Opening the door to ending military aid to Israel
That
might be starting even now. Just hours after I wrote these words on
Monday, the Knesset voted on the first major bill in the overhaul
process. It passed, and now the Israeli judiciary’s power to check any
excesses of the government has been erased. In an effort to stop this,
President Herzog tried to broker a compromise with the considerable
added leverage of the threat of some 10,000 military reservists refusing
duty—an unprecedented threat in Israeli history—along with a planned
strike called by a forum of some 150 Israeli businesses. These factors
were also bolstered by another public statement from Biden calling for
Netanyahu to stop the bill from moving forward.
But still, the
bill passed.

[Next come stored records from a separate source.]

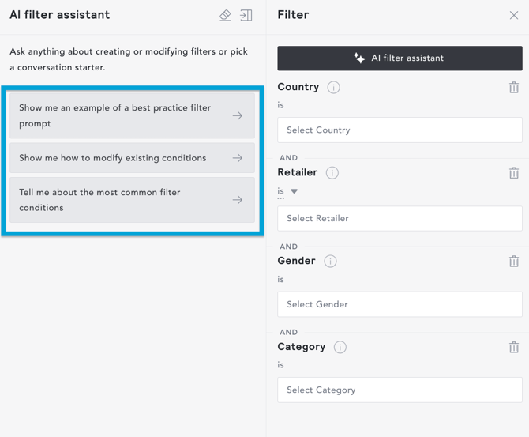The width and height of the screenshot is (529, 437).
Task: Delete the Country filter condition
Action: [x=514, y=88]
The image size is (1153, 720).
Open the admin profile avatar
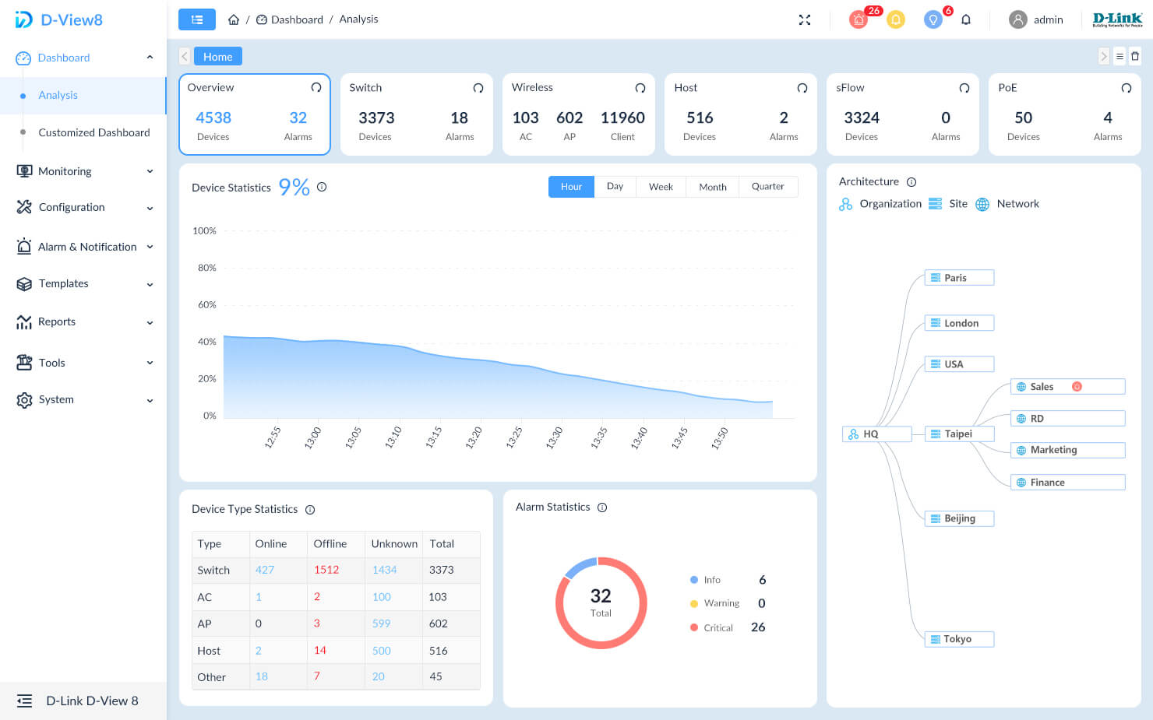click(1017, 19)
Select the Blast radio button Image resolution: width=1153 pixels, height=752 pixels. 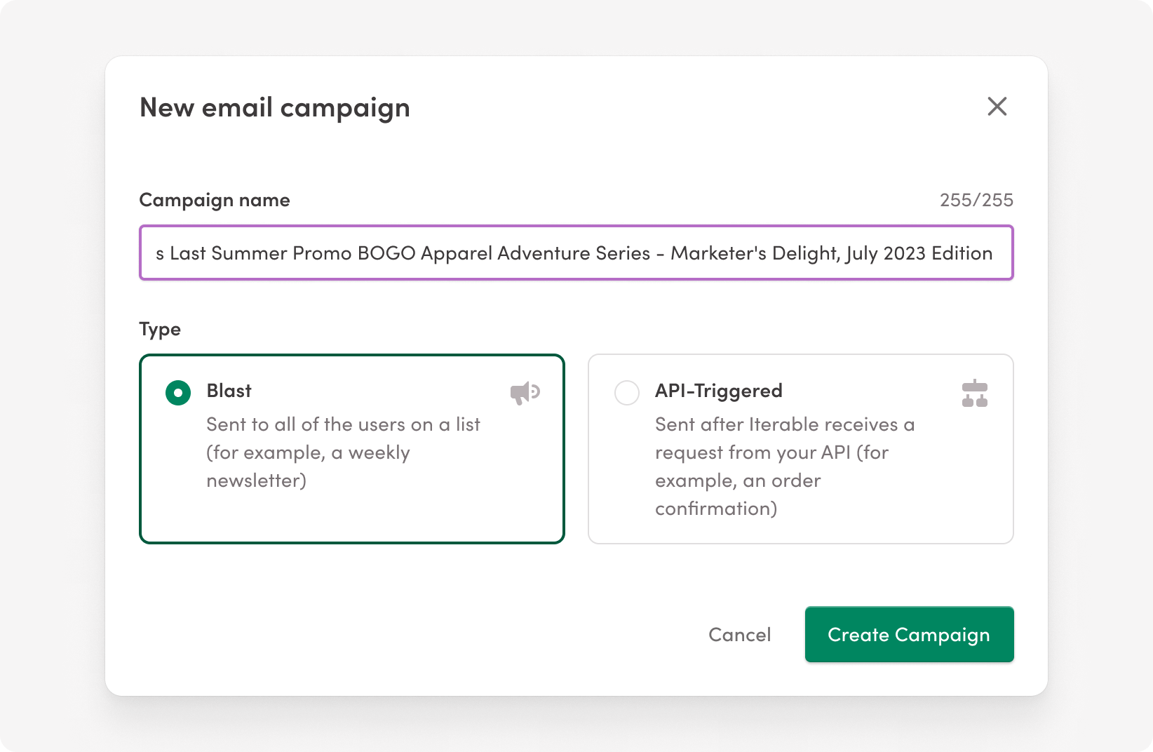point(178,393)
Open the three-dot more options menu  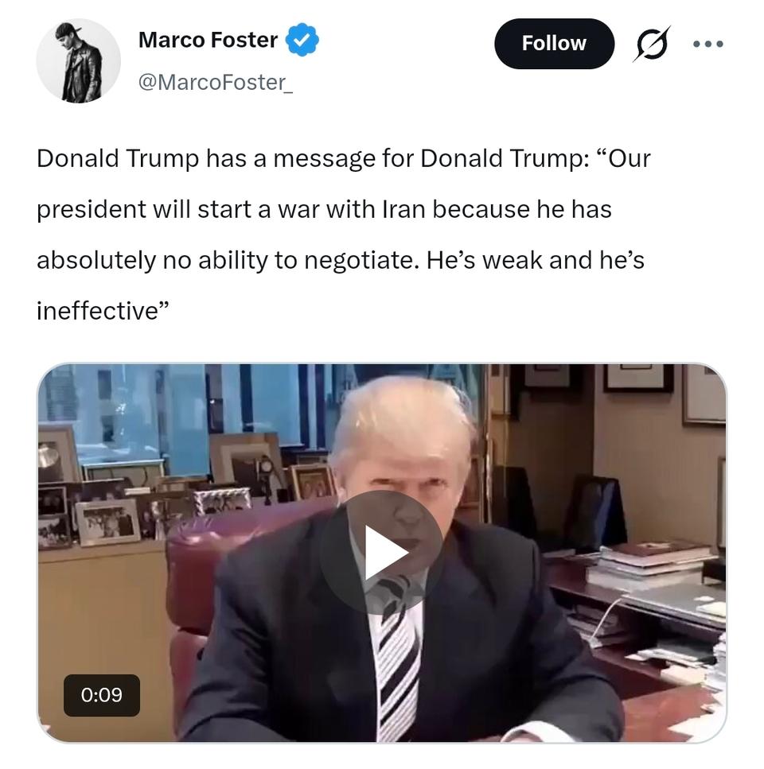click(x=707, y=44)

Now, it must be used by advocates for Palestine in
Washington to press forward with calls for the end of aid to Israel.
The
current Memorandum of Understanding (MOU), which laid down the terms
for ten years of aid to Israel, runs through September 2028. The
negotiations for the next one will likely start to gather steam in late
2025. Netanyahu has given advocates in the U.S. an opening to build
political momentum against a new MOU, and that could have the effect of
either diminishing it, placing conditions on it, or even stopping it
altogether. The time to start building that momentum is now, taking
advantage of the opening this moment provides.
Even if future
parts of the judicial reform doesn’t pass, the topic has been broached,
and that opening must be exploited. For decades, AIPAC has succeeded in
its founding goal, its prime directive: to sustain and maximize aid to
Israel. It built an impenetrable wall around that aid.
That wall
has finally begun to crack. This is the moment people who want to see
that aid stopped has been waiting for. Now is the time to go after U.S.
aid to Israel, but not for the reasons Kristof proposes. That aid should
stop for one reason above all others: because it is used to fund the
oppression of the Palestinians, whether one wants to term that
occupation or apartheid. It’s the argument that can’t be countered, and
its time has finally come to Washington.